Table Size Growing Over Time

Question

Post reply

Table Size Growing Over Time

josh-1127203

SSC Eights!

Points: 876
More actions
November 10, 2016 at 9:12 am

#322824

I have a table with two columns:
Col1 is a varchar(250)
Col2 is a varchar(20)
I have an SSIS package that runs a few times a day that deletes all rows from the tables, and then imports data from a flat file. The total row count is ~ 830,000
For some reason, the table size creeps up over time, right now it is 23,264,888 kb reserved with 20,870,048 kbs in data; that is way too big for the amount of data in the table.
For testing, I created a second table and imported the same data, and the row count is the same but the size is 37,704 kb reserved and 29,712 of data which is more in line with what I would expect.
No indexes or primary keys on either table.
Any reason this would grow this large over time?
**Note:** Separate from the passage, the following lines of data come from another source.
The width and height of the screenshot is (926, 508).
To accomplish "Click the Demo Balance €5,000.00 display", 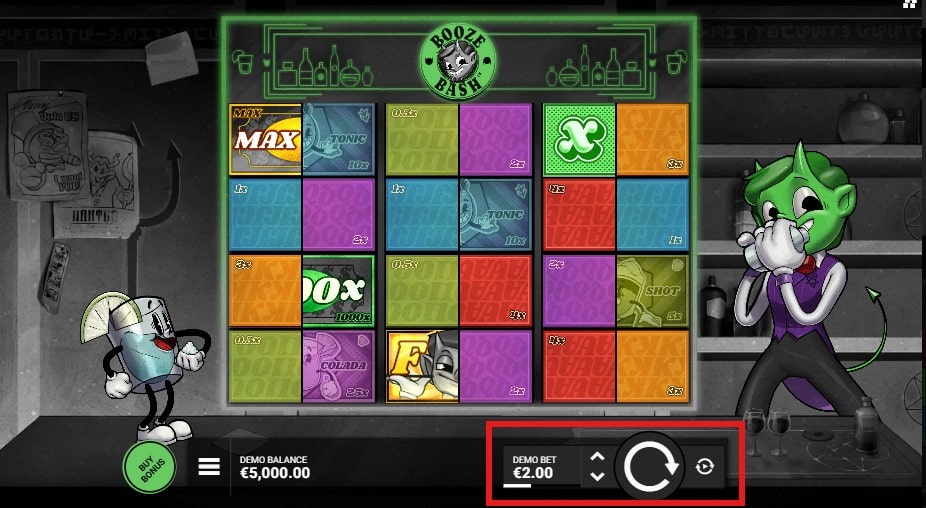I will (275, 467).
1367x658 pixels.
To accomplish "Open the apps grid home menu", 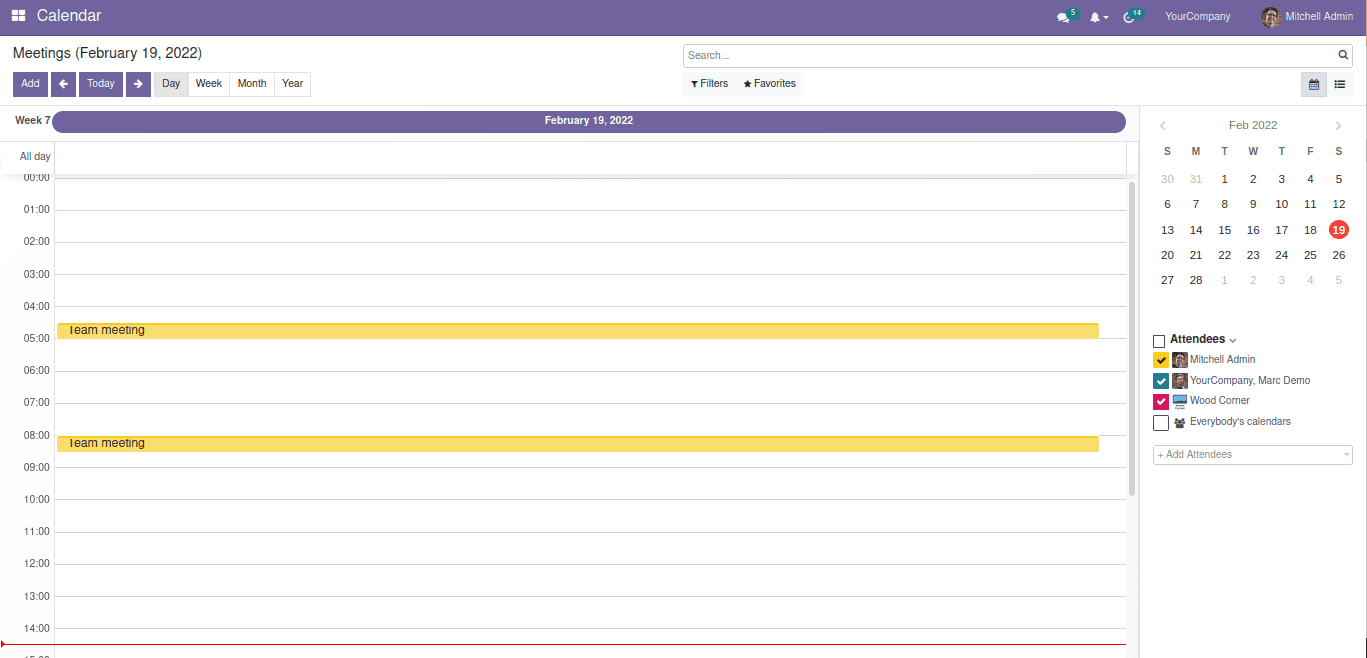I will [x=19, y=16].
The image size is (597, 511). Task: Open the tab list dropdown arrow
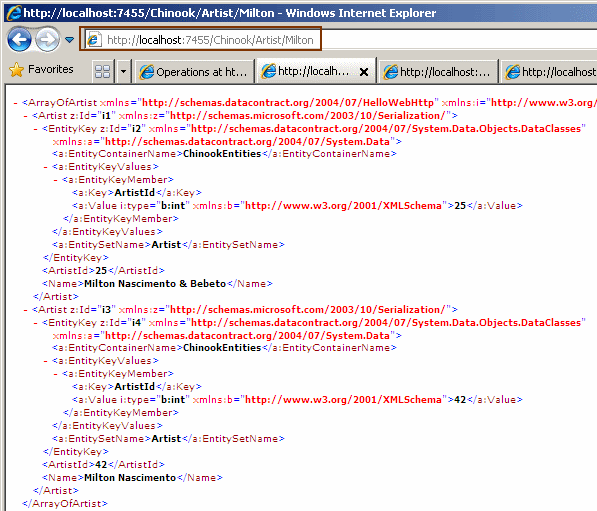(x=123, y=71)
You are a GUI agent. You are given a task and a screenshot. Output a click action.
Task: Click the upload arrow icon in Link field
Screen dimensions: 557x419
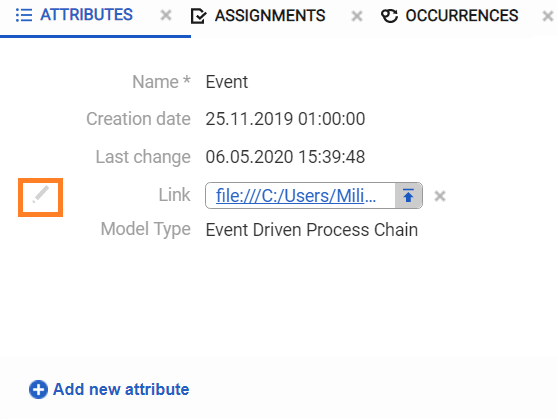point(408,196)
Viewing 12 posts - 1 through 11 (of 11 total)

You must be logged in to reply to this topic. Login to reply

andrew gothard SSChampion Points: 12315 More actions · Answer 1

Is the table a heap?

I'm a DBA.
I'm not paid to solve problems. I'm paid to prevent them.

josh-1127203 SSC Eights! Points: 876 More actions · Answer 2

I ran this:

select

o.name,

o.object_id,

case

when p.index_id = 0 then 'Heap'

when p.index_id = 1 then 'Clustered Index/b-tree'

when p.index_id > 1 then 'Non-clustered Index/b-tree'

end as 'Type'

from sys.objects o

inner join sys.partitions p on p.object_id = o.object_id

where name = 'TableName'

And it shows as a Heap.

andrew gothard SSChampion Points: 12315 More actions · Answer 3

When you delete rows in a heap, it can't reallocate the space it had been using.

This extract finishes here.